If you’ve decided to add a furry friend to your household, deciding to adopt can be an economical option and rewarding experience. It’s important to be prepared, however, to pay an adoption fee for your new companion. This can vary greatly, but typically it will be a couple of hundred dollars per pet. As a reminder, these fees are there to help shelters cover the cost of rescue and recovery as well as offer a good-faith promise that you are able and willing to care for your new pet.
Thinking about adopting a pet of your own this year? Here are six ways to save on fees.
How to Save on Adoption Costs
Way #1: Breed Selection
Different breeds, species, health statuses, and age can affect the costs of adoption. If you’re looking for a particular breed or feature in a dog or cat, put in a request with several shelters in your area. Depending on what you’re looking for, you could get lucky with finding exactly what you want, or you may be offered something close - such as a mixed-breed animal.
Keep in mind that being specific in your adoption requests could mean waiting much longer for a new pet than if you remain open-ended in your search for a dog or cat. Either way, adopting a certain breed through a shelter or foster system will almost always be less expensive than buying from a breeder.
Way #2: Adopt an Older Animal
If you are serious about adopting a pet, be sure to visit the shelter regularly. Adult animals traditionally have lower adoption fees - as more adopters opt for puppies or kittens. But shelters want to get these pets back into family environments as soon as they are able, which can make them more likely to lower their fees.
Way #3: Consider Retired Working Pets
At some point, even pets retire from a long career. Racing greyhounds, over-eager guide dogs, or K9 unit trainees may no longer serve their original purpose, but they need a loving home nonetheless. Each one has distinct personality qualities and an eagerness to continue using these learned skills.
You may be able to adopt an animal from organizations directly, which could help you bypass typical adoption fees.

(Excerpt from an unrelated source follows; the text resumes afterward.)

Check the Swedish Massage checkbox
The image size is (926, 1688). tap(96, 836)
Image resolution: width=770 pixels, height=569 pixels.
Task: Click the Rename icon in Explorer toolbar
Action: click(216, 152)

Way #4: Health Intervention Pets
Medical animals have a long history of helping individuals with certain conditions or disabilities - such as diabetes or seizures. If a health intervention pet is something that may be beneficial for you or a member of your family, the cost of obtaining this pet could qualify as a medical deduction. The purpose, of course, needs to meet the IRS regulations for pet expenses along with official authorizations from a medical practitioner.
Pet owners have come to rely on these trained pets. Besides being older, most are housebroken and taught to function in a home, easing the transition. You will likely need to obtain this type of animal from a specialized organization, not a shelter.
Way #5: Foster an Animal
Shelters have limited spaces in their facilities, and some animals may require extra attention or training. Many shelter systems rely on volunteers to help foster animals, such as newborn litter, pregnant animals, and animals with behavioral issues. From time to time, injured or disabled animals need some extra time to heal before they can be adopted.
Most shelters will cover the costs of food and medical care associated with fostering an animal. If you have the time and willingness to help animals in need of extra assistance, fostering could be the right choice. Once the animal is old enough, socialized, or healed of injury, they will be available for adoption.
Way #6: Included Veterinary Fees
Most shelters will guarantee that an adoptable pet is up-to-date on certain vaccinations, medicines, and check-ups. Knowing that your pet is already microchipped, spayed, or neutered and up-to-date on vaccinations may help justify the adoption fee.
Every animal deserves a loving and responsible home. And if quarantine and stay-at-home orders have taught us anything, it’s that companionship is important not only to humans but also to animals. If you are considering adoption, take the time to get acquainted with the pet, and be sure the dog or cat fits your lifestyle, home setting, and your family members. Remember you’re choosing more than just an animal – it's a partner, a friend, and a protector.